Bitcoins most important characteristic is that it is decentralised so no single institution controls the Bitcoin network. Bitcoin is pseudonymous, meaning that funds are not tied to real-world entities but rather bitcoin addresses. Owners of bitcoin addresses are not explicitly identified, but all transactions on the blockchain are public.
Bitcoin has been called a tax haven as it provides a store of value, protection of assets/funds, and privacy. During the 2012–2013 Cypriot financial crisis, bitcoin purchases in Cyprus rose due to fears that savings accounts would be confiscated or taxed. This led to the Bitcoin price reaching a high of US$266 on 10 April 2013, before crashing to around US$50. In December 2017, Bitcoin reached record highs of over $20,000.
The Australian Tax Office (ATO) taxes Bitcoin as follows:
- Trading Bitcoin for a profit-making purpose will result in any profits being assessable income.
- Bitcoin is an asset for capital gains tax (CGT) purposes. Bitcoin held for 12 months may access the 50% CGT discount.

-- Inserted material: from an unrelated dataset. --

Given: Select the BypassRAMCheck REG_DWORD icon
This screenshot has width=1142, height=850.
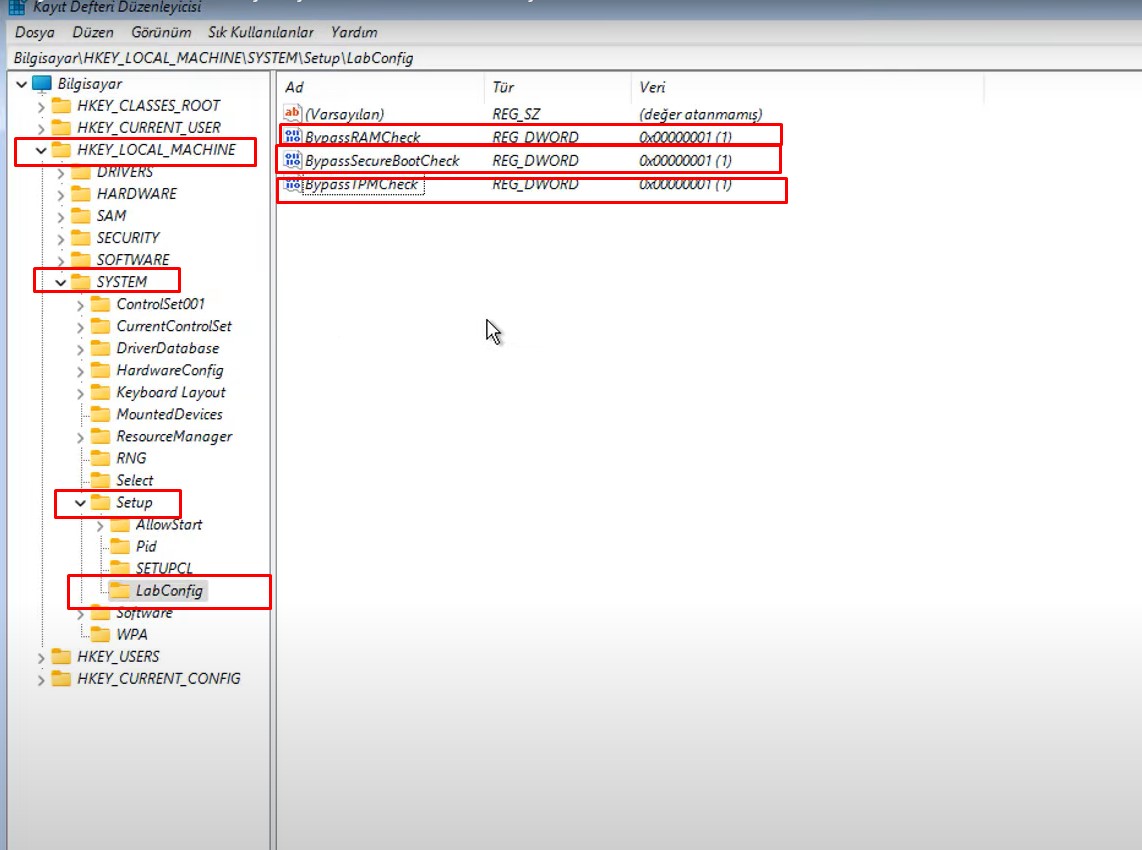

- Transacting with Bitcoins is akin to a barter arrangement, with similar tax consequences. When receiving Bitcoin for the sale of goods or services, a business may be charged GST on that Bitcoin.
- The buying, selling or using of Bitcoin as a payment are not subject to GST (if not carrying on a business).
To avoid paying tax on any increases in the value of Bitcoin, it should only be purchased to acquire goods or services for private use. This then results in any capital gain or loss being disregarded if the original purchase cost of the Bitcoin was less than $10,000.